Exercise –
When you reproduce the data, keep every word exactly as it stands and leave the pictures out.

Data –
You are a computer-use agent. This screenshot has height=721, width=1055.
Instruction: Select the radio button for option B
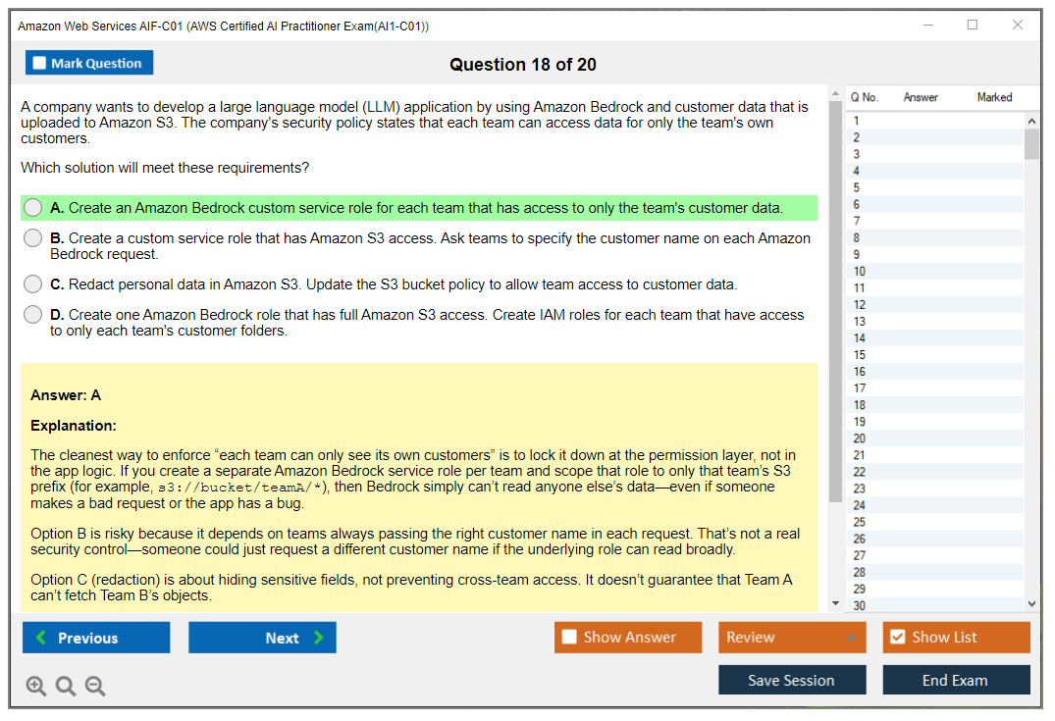click(x=32, y=237)
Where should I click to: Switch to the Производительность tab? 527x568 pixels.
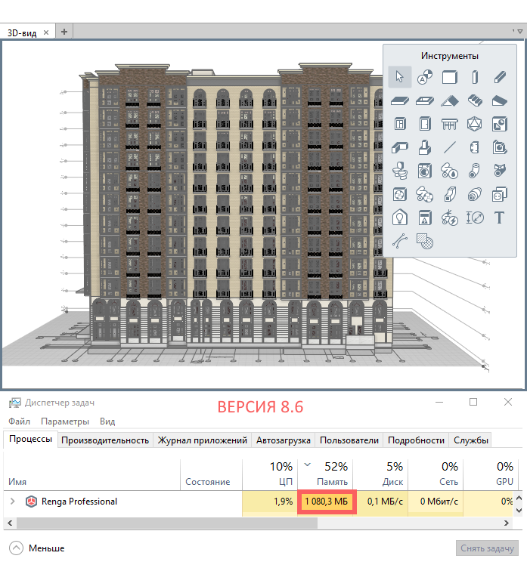click(x=105, y=440)
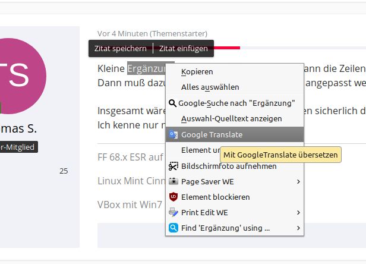366x264 pixels.
Task: Click the uBlock Origin shield icon
Action: (173, 197)
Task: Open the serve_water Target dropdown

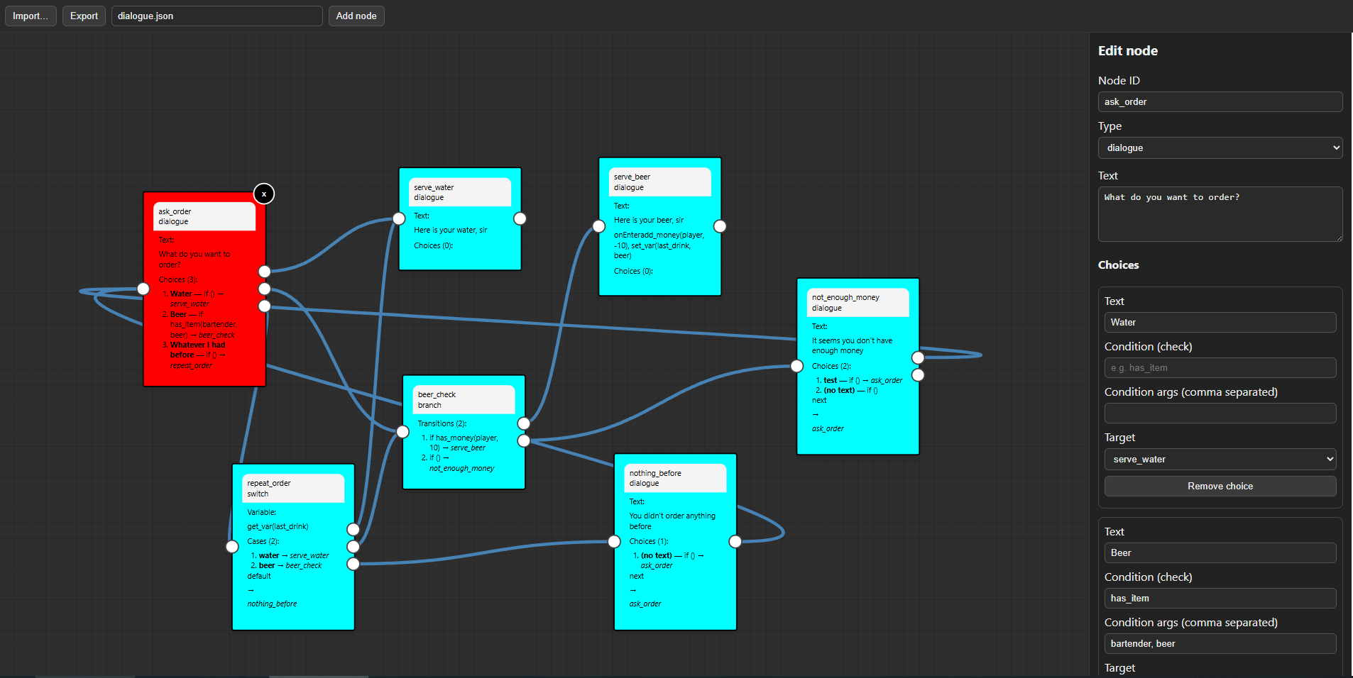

Answer to the exercise –
You are a computer-use agent. This screenshot has height=721, width=1055.
Instruction: Select the radio button for option B
click(x=32, y=237)
Where should I click to: Switch to the Производительность tab? 527x568 pixels.
click(x=105, y=440)
366x264 pixels.
Task: Click the uBlock Origin shield icon
Action: (173, 197)
Task: Open the serve_water Target dropdown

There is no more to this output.